The course provides a framework for understanding key concepts and contemporary debates about food, as well as critically evaluating how past, current and future food-related issues are framed and dealt with locally and globally. In particular we ask: what is food and where has it come from? Can we measure food? How does food act on us? Has food anything to do with government? Who can grow food and where? Who do we eat with and who is not at the table? How could food be different?

The Subordinate Male: Racism, Gendercide, and Savagery in the 20th and 21st Century

This course explores the historical development and contemporary accounts of racialized males throughout 20th and 21st century Europe and America sociology and gender theory. This course aims to analyse the relationship between savagery, racial conquest, feminism, and genocide and the fear of the racialized male. Black, Jewish, and Arab men and boys are of central concern, but various readings will explore the experiences of Armenian, Serbian, and other racial male groups exterminated and sexually assaulted genocidal and colonial events.

The United States in the 1960s

The course examines major aspects of politics and society in the United States during the 1960s. As a unifying theme, it investigates the nature of political liberalism in the United States, analyzing the goals and achievements of liberal politicians. The course also examines a series of liberal and radical challenges to 'consensus liberalism'. In examining major aspects of the 1960s in the United States, the course concentrates on the nature of American political liberalism during this period.

The White Man's Burden: Race, Gender and the Victorian Empire

This course will introduce students to the key themes, events, and personalities of the Victorian Empire. British imperial power came in many forms and drew on a variety of strategies for rule, including but not limited to: military conquest and subjugation, collaboration with indigenous elites, cultural subversion, and technological hegemony. This course will investigate each of these strategies while also considering the full spectrum of colonial responses which they provoked.

Theories and Methods of Literary Study II

Having pushed the boundaries of the discipline of Comparative Literature in the first semester course, this second semester course enacts a return to the more familiar territory of the literary as primary object of study, but introduces students to - or refreshes their memory of! - a number of different critical theories and approaches to studying the literary object.
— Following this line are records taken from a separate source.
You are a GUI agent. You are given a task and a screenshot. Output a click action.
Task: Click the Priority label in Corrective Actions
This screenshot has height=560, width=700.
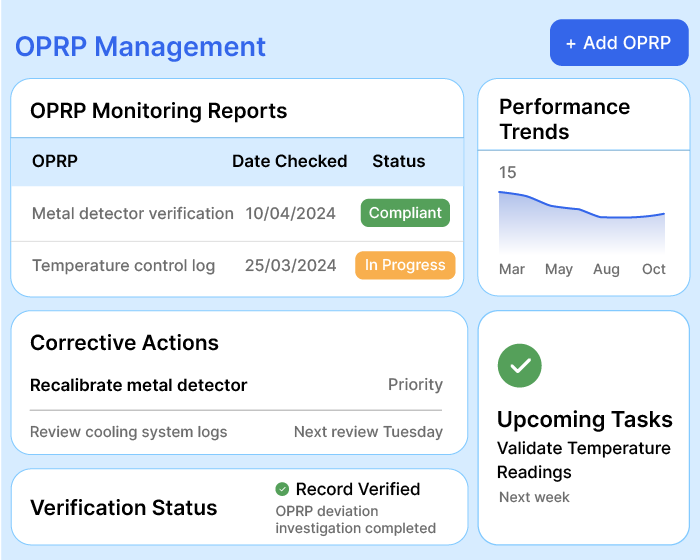tap(415, 385)
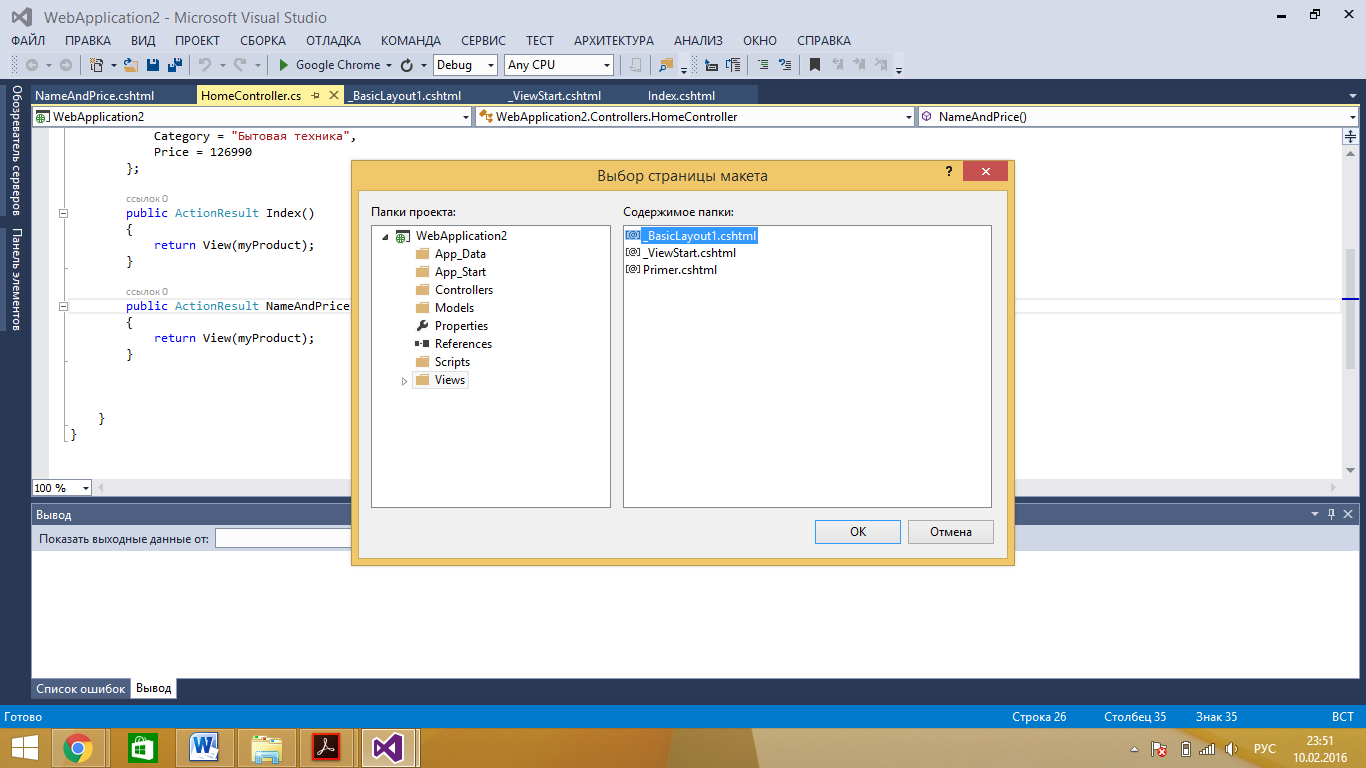The image size is (1366, 768).
Task: Toggle the bookmark icon in the toolbar
Action: click(x=815, y=65)
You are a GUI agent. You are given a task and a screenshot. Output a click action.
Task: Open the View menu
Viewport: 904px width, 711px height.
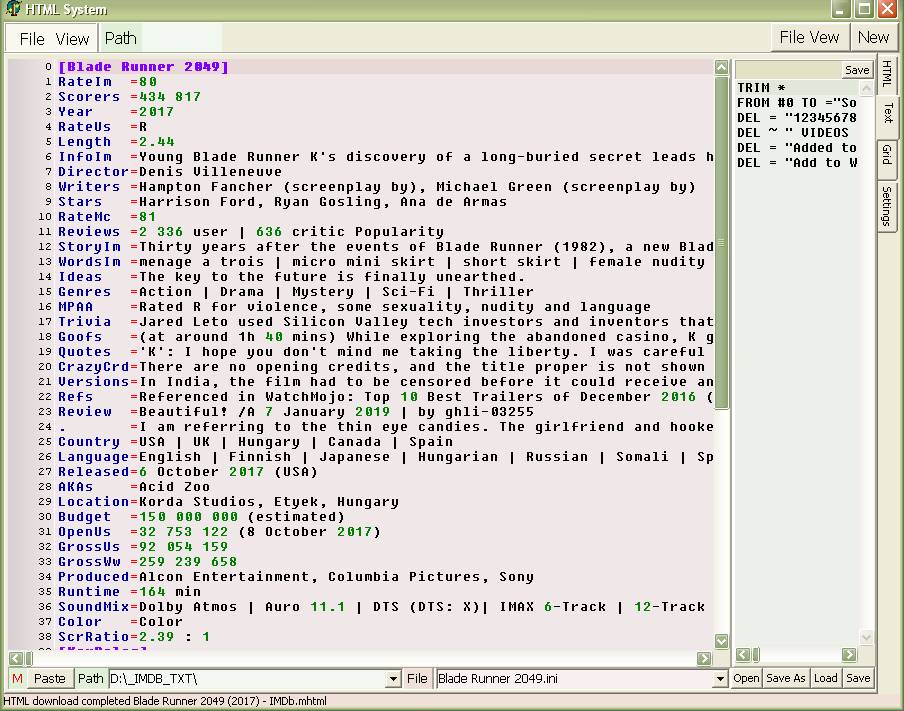pyautogui.click(x=72, y=39)
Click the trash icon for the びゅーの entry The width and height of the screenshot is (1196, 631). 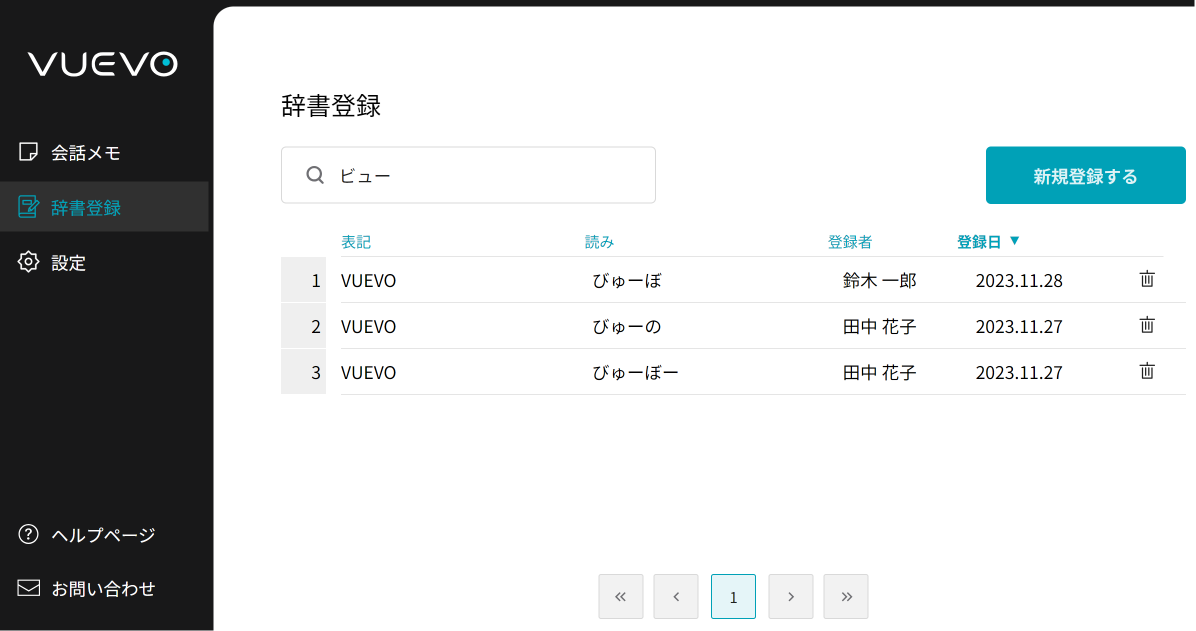coord(1146,325)
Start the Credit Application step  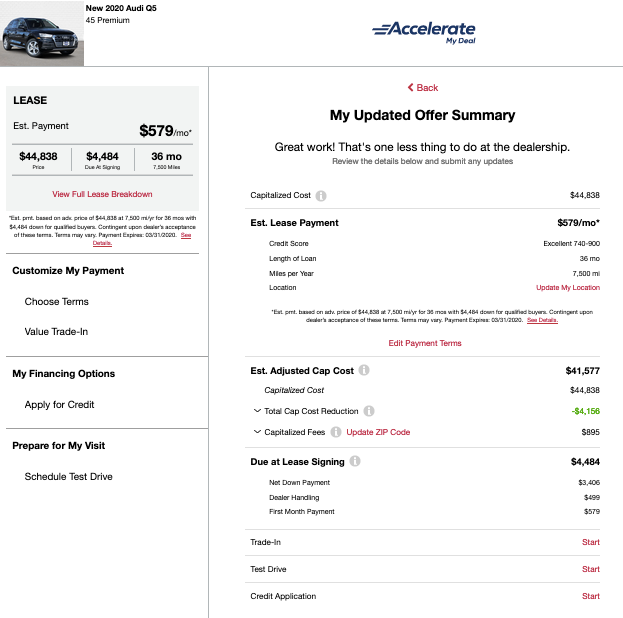click(590, 596)
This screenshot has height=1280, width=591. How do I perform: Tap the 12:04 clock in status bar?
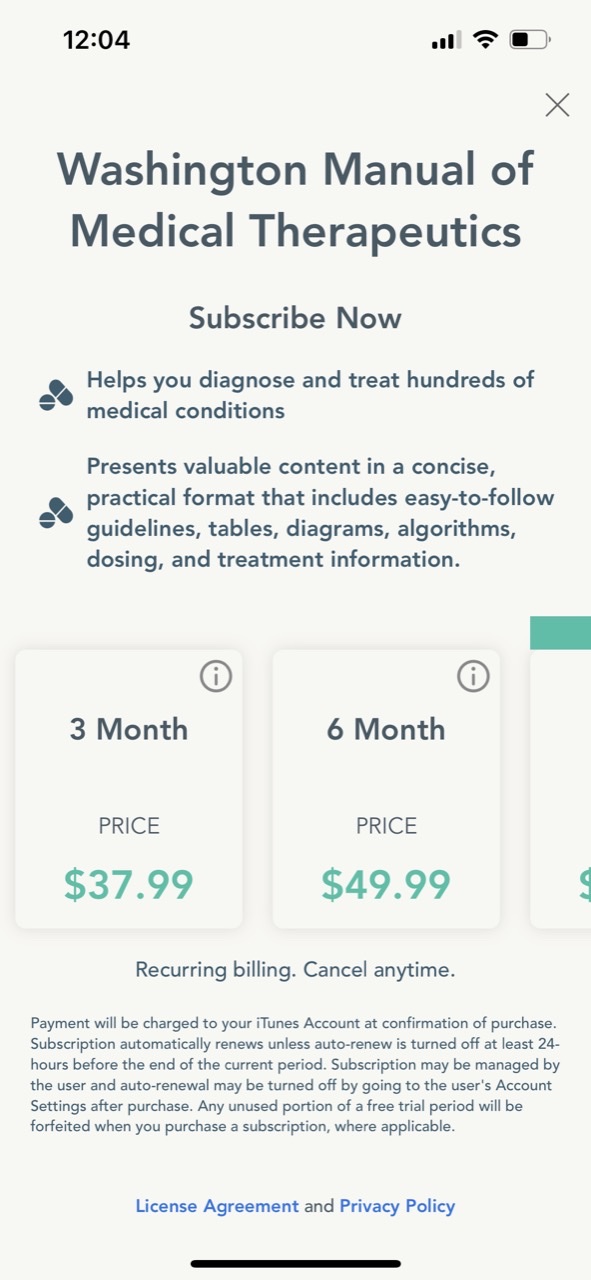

These are all theories which emerged in the 20th century and which are continuing to inform and feed into contemporary modes of analysis.

Thinking Translation: a Beginner's Guide

Thinking Translation: a Beginner's Guide will introduce students to the challenges brought about by translation through a consideration of various genres and themes. The course will present various theoretical approaches to the study of translation. As such the course is an introduction to the field of Translation Studies, which is currently solely taught at Edinburgh University at Postgraduate level. Thinking Translation: a Beginner's Guide is an introduction to the activity of translation and the discipline of Translation Studies.